CHP Genel Başkanı Deniz Baykal, partisinin grup toplantısında, türban başta olmak üzere gündeme ilişkin değerlendirmelerde bulundu.

CHP Genel Başkanı Deniz Baykal, üniversitelerde türban serbestliğine ilişkin Anayasa değişikliğinin Cumhurbaşkanı Abdullah Gül tarafından henüz imzalanmamasının anlamlı olduğunu söyledi. Baykal, “Artık bakın 8'nci gün daha Çankaya imzayı atamadı. Daha konu konuşulurken uzmanlar konuyu incelemeye başlıyordu. Her türlü hazırlık yapılıyordu. Çok acil, çok önemli bir konuydu. Gece yarısı saat 3'te imza görevini ihmal etmeyen Çankaya'nın 8 günden beri, bu kadar önem verilen bütün Türkiye'yi sarsan bir düzenlemeyle ilgili olarak derin düşünce içine girme gereği hissetmiş olması herhalde bir anlam taşıyor” dedi.

Vakıflar yasa düzenlemesine ilişkin Baykal, “Türban ve vakıflarla ilgili yasa düzenlemeleri Türkiye'nin çok temel düzenlemelerin ciddi bir şekilde olumsuz yönde etkileyebilecek nitelikte düzenlemeler olarak görülüyor. Türbanla ilgili düzenleme anayasamızın temellerini sarsıcı bir düzenlemedir. Vakıflarla ilgili düzenleme, Türkiye'nin uluslar arası kimliğinin tapusu olan, Lozan'ı sarsabilecek olan bir düzenlemedir. Bu iktidar aynı zamanda hem anayasamıza, hem Lozan Antlaşmasına yönelik bir saldırıyı fütursuzca sürdürmektedir. Bu bir tesadüf değildir" diye konuştu.
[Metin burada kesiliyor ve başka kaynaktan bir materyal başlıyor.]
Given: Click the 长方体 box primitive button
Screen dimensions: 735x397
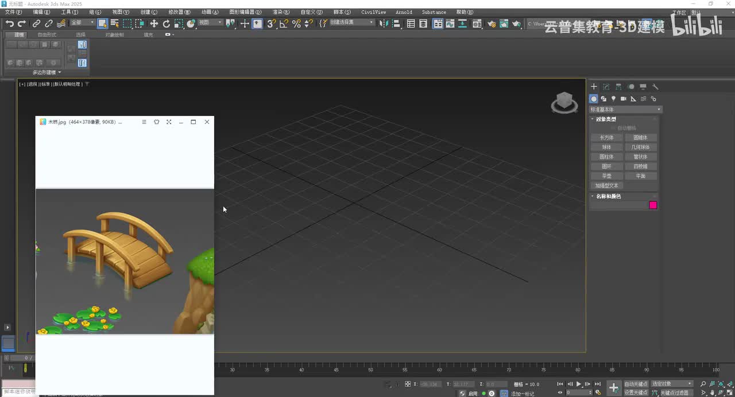Looking at the screenshot, I should click(606, 138).

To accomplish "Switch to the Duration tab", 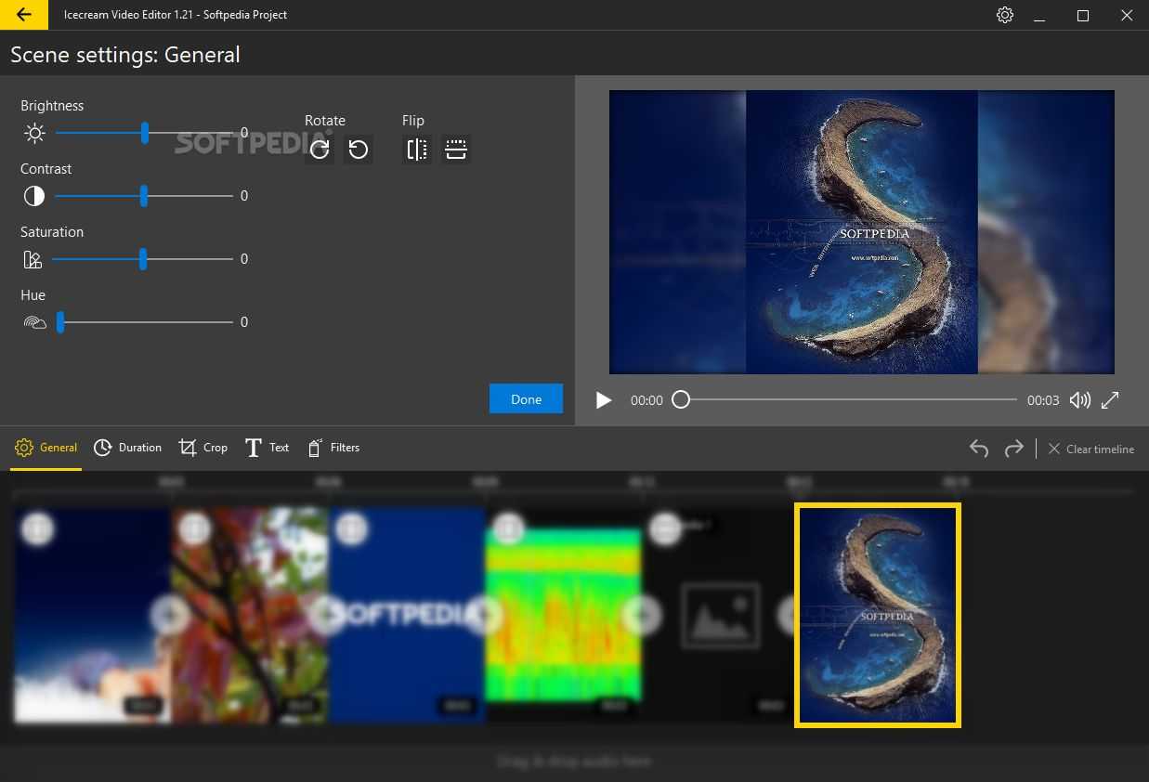I will (128, 448).
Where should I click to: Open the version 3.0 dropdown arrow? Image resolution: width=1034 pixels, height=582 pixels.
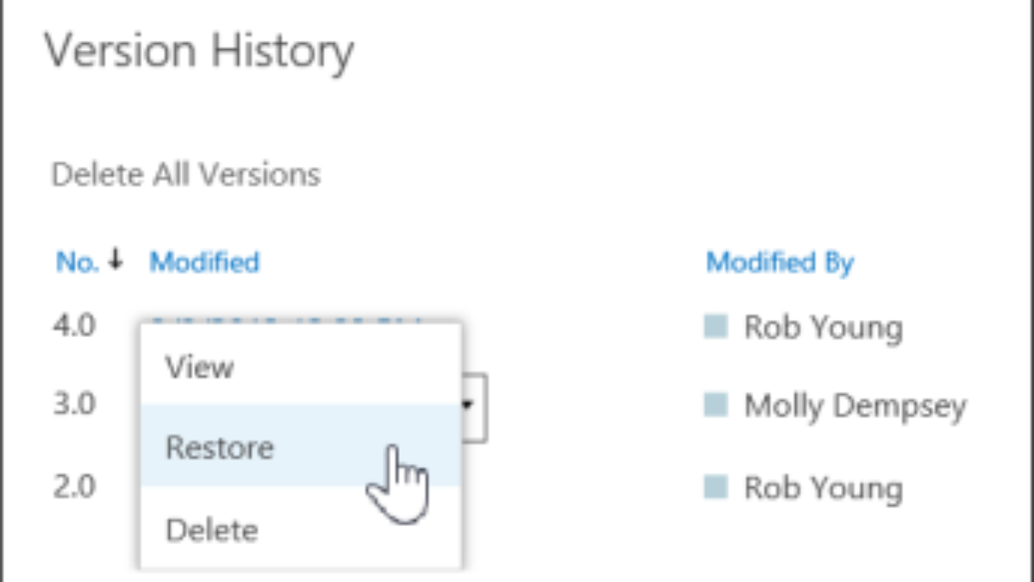tap(474, 405)
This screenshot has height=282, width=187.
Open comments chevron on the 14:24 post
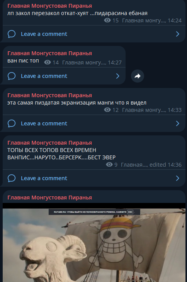(178, 34)
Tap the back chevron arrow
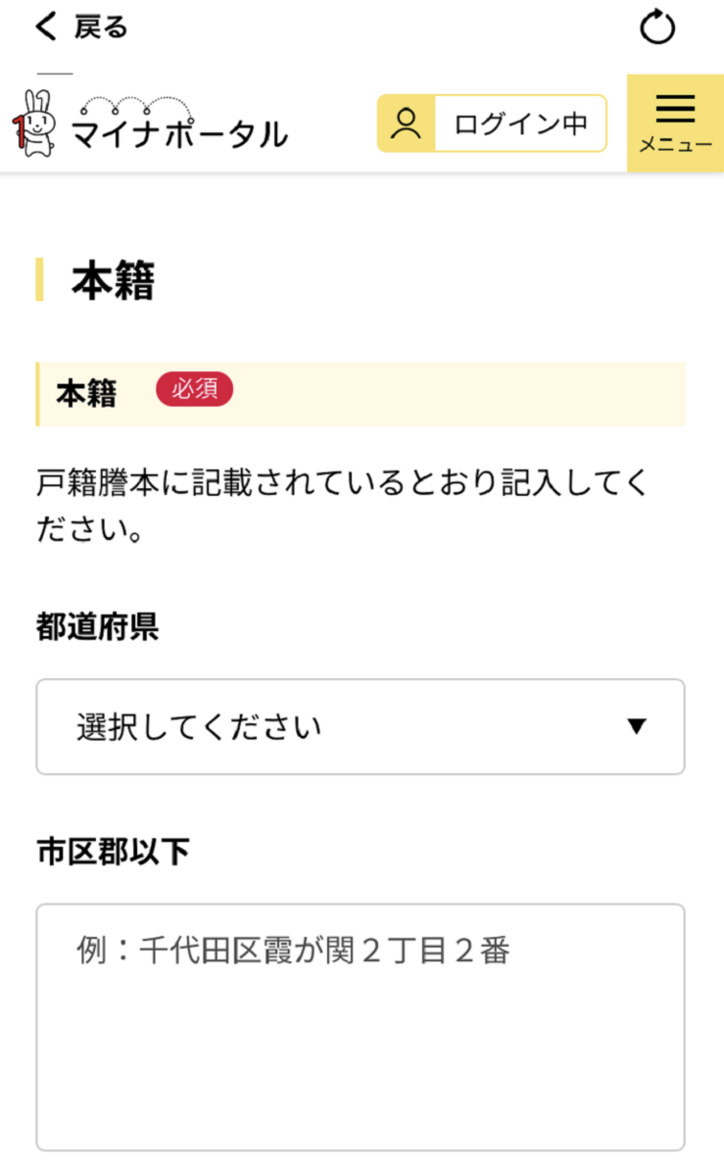The height and width of the screenshot is (1176, 724). 45,26
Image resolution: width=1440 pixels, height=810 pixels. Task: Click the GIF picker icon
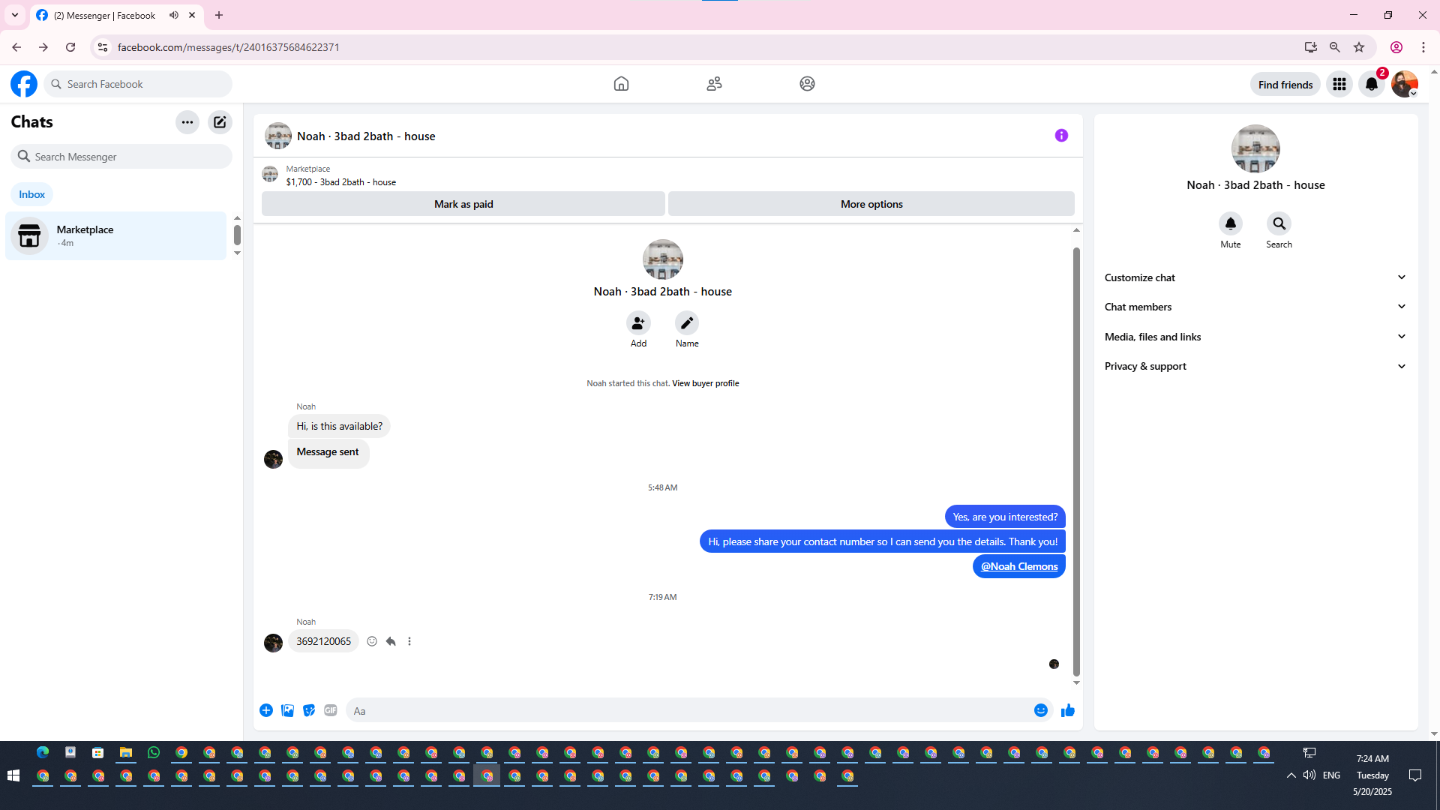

Baykal, Başbakan Erdoğan'ın, “Laikliğin güvencesi benim” sözlerine yönelik tepkilerini sürdürdü. Baykal, şunları söyledi:

“Siz Cumhurbaşkanını birlikte seçeceğiz dediniz çıktınız kamuoyuna. Bıraktınız dayatmayla seçtiniz. Siz türbanı uzlaşmayla gerçekleştireceğiz dediniz, sonra siyasi simge ise siyasi simge diye ortaya çıktınız. 17'nci madde konusunda daha dün söz verdiniz, sözünüzü unuttunuz. Şimdi bize çıkmışsınız diyorsunuz ki, ‘Laikliğin güvencesi biziz, bize güvenin'. Eğer, Türkiye'de laikliğin güvencesi, verdiği sözlerin arkasında bir türlü duramayan, dokunulmazlığı kaldıracağım deyip, yıllarca bu vaadleri yaptıktan sonra unutan bir insana Türkiye'de laikliği emanet edeceksek, yazıklar olsun Türkiye'ye. Hiçbir hukuk devletinde, laikliğin teminatı herhangi bir kişi olamaz. Hele ‘laiklikte ne oluyormuş, millet isterse laiklik de kalkar' demiş olan bir siyasetçi hiçbir zaman olamaz, herhangi bir insan olamaz, hele hele adı Tayyip Erdoğan olan bir insan kesinlikle laikliğin teminatı olamaz.”